* Records supplied
□ □ □ □ □
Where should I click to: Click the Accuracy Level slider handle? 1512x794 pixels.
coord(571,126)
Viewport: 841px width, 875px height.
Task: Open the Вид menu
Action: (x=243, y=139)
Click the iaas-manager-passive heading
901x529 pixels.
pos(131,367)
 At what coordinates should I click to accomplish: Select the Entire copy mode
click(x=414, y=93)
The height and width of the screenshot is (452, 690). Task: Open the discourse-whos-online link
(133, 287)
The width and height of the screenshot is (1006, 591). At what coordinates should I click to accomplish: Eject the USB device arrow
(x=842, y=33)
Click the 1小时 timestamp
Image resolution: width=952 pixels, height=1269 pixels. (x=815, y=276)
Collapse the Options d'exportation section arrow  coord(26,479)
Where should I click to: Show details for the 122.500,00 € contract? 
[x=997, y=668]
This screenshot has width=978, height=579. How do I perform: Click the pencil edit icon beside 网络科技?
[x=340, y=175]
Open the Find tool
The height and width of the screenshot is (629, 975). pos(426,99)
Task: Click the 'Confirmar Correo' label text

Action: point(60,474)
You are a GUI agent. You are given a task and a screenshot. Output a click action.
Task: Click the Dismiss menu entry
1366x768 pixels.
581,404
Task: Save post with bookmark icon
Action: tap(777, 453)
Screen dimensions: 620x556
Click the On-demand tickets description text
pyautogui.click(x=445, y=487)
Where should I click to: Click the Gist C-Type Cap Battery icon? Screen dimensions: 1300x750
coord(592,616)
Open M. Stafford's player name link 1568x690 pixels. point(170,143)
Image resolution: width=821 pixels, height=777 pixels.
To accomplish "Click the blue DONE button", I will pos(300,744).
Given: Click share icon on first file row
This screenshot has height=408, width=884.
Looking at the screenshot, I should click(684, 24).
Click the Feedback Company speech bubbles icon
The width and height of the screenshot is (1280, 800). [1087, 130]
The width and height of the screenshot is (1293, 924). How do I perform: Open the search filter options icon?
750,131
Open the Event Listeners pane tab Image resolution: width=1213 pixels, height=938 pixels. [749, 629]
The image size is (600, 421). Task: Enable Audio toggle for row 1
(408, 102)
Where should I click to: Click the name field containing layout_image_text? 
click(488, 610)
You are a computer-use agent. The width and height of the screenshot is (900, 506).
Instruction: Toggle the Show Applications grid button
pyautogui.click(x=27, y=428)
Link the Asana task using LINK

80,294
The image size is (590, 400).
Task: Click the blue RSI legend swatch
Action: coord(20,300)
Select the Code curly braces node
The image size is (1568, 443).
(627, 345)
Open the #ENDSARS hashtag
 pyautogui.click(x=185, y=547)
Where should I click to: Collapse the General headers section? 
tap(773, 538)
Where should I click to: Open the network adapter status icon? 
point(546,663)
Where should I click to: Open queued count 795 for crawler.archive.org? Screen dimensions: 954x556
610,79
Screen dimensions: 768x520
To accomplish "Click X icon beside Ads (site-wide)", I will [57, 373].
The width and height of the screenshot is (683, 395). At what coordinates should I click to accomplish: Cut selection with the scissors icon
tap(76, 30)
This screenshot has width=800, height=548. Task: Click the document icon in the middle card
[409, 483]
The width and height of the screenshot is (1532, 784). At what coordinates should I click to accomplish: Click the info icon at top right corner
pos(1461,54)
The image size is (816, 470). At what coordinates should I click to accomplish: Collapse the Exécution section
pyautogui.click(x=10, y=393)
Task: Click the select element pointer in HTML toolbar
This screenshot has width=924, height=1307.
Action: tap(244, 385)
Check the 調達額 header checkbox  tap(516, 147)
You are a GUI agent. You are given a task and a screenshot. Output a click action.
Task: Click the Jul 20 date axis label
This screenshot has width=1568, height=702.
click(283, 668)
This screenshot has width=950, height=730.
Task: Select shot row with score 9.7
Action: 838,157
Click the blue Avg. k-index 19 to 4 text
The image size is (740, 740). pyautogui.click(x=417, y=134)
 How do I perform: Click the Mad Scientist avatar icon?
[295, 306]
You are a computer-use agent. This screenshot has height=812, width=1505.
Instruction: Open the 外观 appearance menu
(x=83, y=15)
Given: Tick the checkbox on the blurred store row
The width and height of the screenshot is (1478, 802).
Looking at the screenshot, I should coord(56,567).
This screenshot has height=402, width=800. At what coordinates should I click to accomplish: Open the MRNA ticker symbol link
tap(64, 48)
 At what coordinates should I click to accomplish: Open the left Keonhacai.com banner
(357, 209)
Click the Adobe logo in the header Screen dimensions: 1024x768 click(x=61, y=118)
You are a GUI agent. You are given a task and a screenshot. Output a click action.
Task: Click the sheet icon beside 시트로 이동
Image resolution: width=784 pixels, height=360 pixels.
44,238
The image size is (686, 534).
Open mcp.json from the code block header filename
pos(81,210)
□ □ □ □ □
* What you should do
Give the data again, exactly as it appears above.

* Answer to this problem
Where should I click to: Click the Accuracy Level slider handle? 1512x794 pixels.
coord(571,126)
Viewport: 841px width, 875px height.
Task: Open the Вид menu
Action: (x=243, y=139)
Click the iaas-manager-passive heading
901x529 pixels.
pos(131,367)
 At what coordinates should I click to accomplish: Select the Entire copy mode
click(x=414, y=93)
The height and width of the screenshot is (452, 690). Task: Open the discourse-whos-online link
(133, 287)
The width and height of the screenshot is (1006, 591). At what coordinates should I click to accomplish: Eject the USB device arrow
(x=842, y=33)
Click the 1小时 timestamp
Image resolution: width=952 pixels, height=1269 pixels. (x=815, y=276)
Collapse the Options d'exportation section arrow  coord(26,479)
Where should I click to: Show details for the 122.500,00 € contract? 
[x=997, y=668]
This screenshot has width=978, height=579. How do I perform: Click the pencil edit icon beside 网络科技?
[x=340, y=175]
Open the Find tool
The height and width of the screenshot is (629, 975). pos(426,99)
Task: Click the 'Confirmar Correo' label text

Action: point(60,474)
You are a GUI agent. You are given a task and a screenshot. Output a click action.
Task: Click the Dismiss menu entry
1366x768 pixels.
581,404
Task: Save post with bookmark icon
Action: tap(777, 453)
Screen dimensions: 620x556
Click the On-demand tickets description text
pyautogui.click(x=445, y=487)
Where should I click to: Click the Gist C-Type Cap Battery icon? Screen dimensions: 1300x750
coord(592,616)
Open M. Stafford's player name link 1568x690 pixels. point(170,143)
Image resolution: width=821 pixels, height=777 pixels.
To accomplish "Click the blue DONE button", I will pos(300,744).
Given: Click share icon on first file row
This screenshot has height=408, width=884.
Looking at the screenshot, I should click(684, 24).
Click the Feedback Company speech bubbles icon
The width and height of the screenshot is (1280, 800). [1087, 130]
The width and height of the screenshot is (1293, 924). How do I perform: Open the search filter options icon?
750,131
Open the Event Listeners pane tab Image resolution: width=1213 pixels, height=938 pixels. [749, 629]
The image size is (600, 421). Task: Enable Audio toggle for row 1
(408, 102)
Where should I click to: Click the name field containing layout_image_text? 
click(488, 610)
You are a computer-use agent. The width and height of the screenshot is (900, 506).
Instruction: Toggle the Show Applications grid button
pyautogui.click(x=27, y=428)
Link the Asana task using LINK

80,294
The image size is (590, 400).
Task: Click the blue RSI legend swatch
Action: coord(20,300)
Select the Code curly braces node
The image size is (1568, 443).
(627, 345)
Open the #ENDSARS hashtag
 pyautogui.click(x=185, y=547)
Where should I click to: Collapse the General headers section? 
tap(773, 538)
Where should I click to: Open the network adapter status icon? 
point(546,663)
Where should I click to: Open queued count 795 for crawler.archive.org? Screen dimensions: 954x556
610,79
Screen dimensions: 768x520
To accomplish "Click X icon beside Ads (site-wide)", I will [57, 373].
The width and height of the screenshot is (683, 395). At what coordinates should I click to accomplish: Cut selection with the scissors icon
tap(76, 30)
This screenshot has width=800, height=548. Task: Click the document icon in the middle card
[409, 483]
The width and height of the screenshot is (1532, 784). At what coordinates should I click to accomplish: Click the info icon at top right corner
pos(1461,54)
The image size is (816, 470). At what coordinates should I click to accomplish: Collapse the Exécution section
pyautogui.click(x=10, y=393)
Task: Click the select element pointer in HTML toolbar
This screenshot has width=924, height=1307.
Action: tap(244, 385)
Check the 調達額 header checkbox  tap(516, 147)
You are a GUI agent. You are given a task and a screenshot. Output a click action.
Task: Click the Jul 20 date axis label
This screenshot has width=1568, height=702.
click(283, 668)
This screenshot has width=950, height=730.
Task: Select shot row with score 9.7
Action: 838,157
Click the blue Avg. k-index 19 to 4 text
The image size is (740, 740). pyautogui.click(x=417, y=134)
 How do I perform: Click the Mad Scientist avatar icon?
[295, 306]
You are a computer-use agent. This screenshot has height=812, width=1505.
Instruction: Open the 外观 appearance menu
(x=83, y=15)
Given: Tick the checkbox on the blurred store row
The width and height of the screenshot is (1478, 802).
Looking at the screenshot, I should coord(56,567).
This screenshot has height=402, width=800. At what coordinates should I click to accomplish: Open the MRNA ticker symbol link
tap(64, 48)
 At what coordinates should I click to accomplish: Open the left Keonhacai.com banner
(357, 209)
Click the Adobe logo in the header Screen dimensions: 1024x768 click(x=61, y=118)
You are a GUI agent. You are given a task and a screenshot. Output a click action.
Task: Click the sheet icon beside 시트로 이동
Image resolution: width=784 pixels, height=360 pixels.
44,238
The image size is (686, 534).
Open mcp.json from the code block header filename
pos(81,210)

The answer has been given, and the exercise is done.